=== MATERIAL FOR THE TASK ===
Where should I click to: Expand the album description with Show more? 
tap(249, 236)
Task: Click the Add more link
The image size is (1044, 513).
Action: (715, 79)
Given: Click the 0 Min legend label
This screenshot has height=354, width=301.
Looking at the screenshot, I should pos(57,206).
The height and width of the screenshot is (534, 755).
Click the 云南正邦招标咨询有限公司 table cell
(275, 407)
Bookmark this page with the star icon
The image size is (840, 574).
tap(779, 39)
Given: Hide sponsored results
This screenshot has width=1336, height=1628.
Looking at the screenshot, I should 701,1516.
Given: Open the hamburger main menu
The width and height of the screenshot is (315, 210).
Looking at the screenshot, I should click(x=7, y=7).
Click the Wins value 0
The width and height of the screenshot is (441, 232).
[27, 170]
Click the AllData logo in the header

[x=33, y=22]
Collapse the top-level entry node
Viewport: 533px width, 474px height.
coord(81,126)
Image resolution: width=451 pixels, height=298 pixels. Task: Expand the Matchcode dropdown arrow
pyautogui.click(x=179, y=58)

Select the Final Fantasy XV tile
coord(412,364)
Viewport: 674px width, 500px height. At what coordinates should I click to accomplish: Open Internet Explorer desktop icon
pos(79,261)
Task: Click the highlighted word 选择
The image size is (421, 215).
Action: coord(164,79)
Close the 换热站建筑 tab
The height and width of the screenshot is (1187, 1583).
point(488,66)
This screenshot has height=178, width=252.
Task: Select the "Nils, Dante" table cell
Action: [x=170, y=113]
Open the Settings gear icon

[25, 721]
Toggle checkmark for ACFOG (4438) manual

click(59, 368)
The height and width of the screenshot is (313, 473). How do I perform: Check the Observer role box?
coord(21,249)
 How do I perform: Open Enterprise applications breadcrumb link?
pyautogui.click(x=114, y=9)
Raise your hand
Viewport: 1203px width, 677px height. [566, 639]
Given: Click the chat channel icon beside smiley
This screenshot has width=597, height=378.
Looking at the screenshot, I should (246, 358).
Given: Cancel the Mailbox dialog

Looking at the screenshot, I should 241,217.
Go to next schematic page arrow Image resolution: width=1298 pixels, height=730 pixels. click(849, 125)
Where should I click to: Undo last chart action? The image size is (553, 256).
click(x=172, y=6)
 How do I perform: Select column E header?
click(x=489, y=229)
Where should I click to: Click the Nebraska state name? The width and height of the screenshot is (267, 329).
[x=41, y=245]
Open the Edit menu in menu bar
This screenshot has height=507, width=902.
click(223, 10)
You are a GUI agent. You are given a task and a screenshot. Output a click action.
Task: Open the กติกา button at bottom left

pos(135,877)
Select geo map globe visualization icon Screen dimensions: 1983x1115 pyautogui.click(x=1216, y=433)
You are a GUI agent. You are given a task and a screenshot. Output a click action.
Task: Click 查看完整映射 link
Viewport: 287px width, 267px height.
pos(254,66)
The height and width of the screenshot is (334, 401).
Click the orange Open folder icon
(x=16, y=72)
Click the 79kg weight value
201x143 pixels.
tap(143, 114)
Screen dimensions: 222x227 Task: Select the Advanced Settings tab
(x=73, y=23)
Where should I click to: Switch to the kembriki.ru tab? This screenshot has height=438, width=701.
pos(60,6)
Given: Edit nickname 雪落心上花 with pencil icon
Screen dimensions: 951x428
===
Arrange all of the records above as a numbered list with each line as one item. Leave out the blank lines.

▶ **WRITTEN RESPONSE**:
1. Where should I click to: Expand the album description with Show more? 
2. tap(249, 236)
3. Task: Click the Add more link
4. The image size is (1044, 513).
5. Action: (715, 79)
6. Given: Click the 0 Min legend label
7. This screenshot has height=354, width=301.
8. Looking at the screenshot, I should pos(57,206).
9. The height and width of the screenshot is (534, 755).
10. Click the 云南正邦招标咨询有限公司 table cell
11. (275, 407)
12. Bookmark this page with the star icon
13. The image size is (840, 574).
14. tap(779, 39)
15. Given: Hide sponsored results
16. This screenshot has width=1336, height=1628.
17. Looking at the screenshot, I should 701,1516.
18. Given: Open the hamburger main menu
19. The width and height of the screenshot is (315, 210).
20. Looking at the screenshot, I should click(x=7, y=7).
21. Click the Wins value 0
22. The width and height of the screenshot is (441, 232).
23. [27, 170]
24. Click the AllData logo in the header
25. [x=33, y=22]
26. Collapse the top-level entry node
27. Viewport: 533px width, 474px height.
28. coord(81,126)
29. Image resolution: width=451 pixels, height=298 pixels. Task: Expand the Matchcode dropdown arrow
30. pyautogui.click(x=179, y=58)
31. Select the Final Fantasy XV tile
32. coord(412,364)
33. Viewport: 674px width, 500px height. At what coordinates should I click to accomplish: Open Internet Explorer desktop icon
34. pos(79,261)
35. Task: Click the highlighted word 选择
36. The image size is (421, 215).
37. Action: coord(164,79)
38. Close the 换热站建筑 tab
39. The height and width of the screenshot is (1187, 1583).
40. point(488,66)
41. This screenshot has height=178, width=252.
42. Task: Select the "Nils, Dante" table cell
43. Action: [x=170, y=113]
44. Open the Settings gear icon
45. [25, 721]
46. Toggle checkmark for ACFOG (4438) manual
47. click(59, 368)
48. The height and width of the screenshot is (313, 473). How do I perform: Check the Observer role box?
49. coord(21,249)
50.  How do I perform: Open Enterprise applications breadcrumb link?
51. pyautogui.click(x=114, y=9)
52. Raise your hand
53. Viewport: 1203px width, 677px height. [566, 639]
54. Given: Click the chat channel icon beside smiley
55. This screenshot has width=597, height=378.
56. Looking at the screenshot, I should (246, 358).
57. Given: Cancel the Mailbox dialog
58. Looking at the screenshot, I should 241,217.
59. Go to next schematic page arrow Image resolution: width=1298 pixels, height=730 pixels. click(849, 125)
60. Where should I click to: Undo last chart action? The image size is (553, 256).
61. click(x=172, y=6)
62.  How do I perform: Select column E header?
63. click(x=489, y=229)
64. Where should I click to: Click the Nebraska state name? The width and height of the screenshot is (267, 329).
65. [x=41, y=245]
66. Open the Edit menu in menu bar
67. This screenshot has height=507, width=902.
68. click(223, 10)
69. You are a GUI agent. You are given a task and a screenshot. Output a click action.
70. Task: Open the กติกา button at bottom left
71. pos(135,877)
72. Select geo map globe visualization icon Screen dimensions: 1983x1115 pyautogui.click(x=1216, y=433)
73. You are a GUI agent. You are given a task and a screenshot. Output a click action.
74. Task: Click 查看完整映射 link
75. Viewport: 287px width, 267px height.
76. pos(254,66)
77. The height and width of the screenshot is (334, 401).
78. Click the orange Open folder icon
79. (x=16, y=72)
80. Click the 79kg weight value
81. 201x143 pixels.
82. tap(143, 114)
83. Screen dimensions: 222x227 Task: Select the Advanced Settings tab
84. (x=73, y=23)
85. Where should I click to: Switch to the kembriki.ru tab? This screenshot has height=438, width=701.
86. pos(60,6)
87. Given: Edit nickname 雪落心上花 with pencil icon
88. Screen dimensions: 951x428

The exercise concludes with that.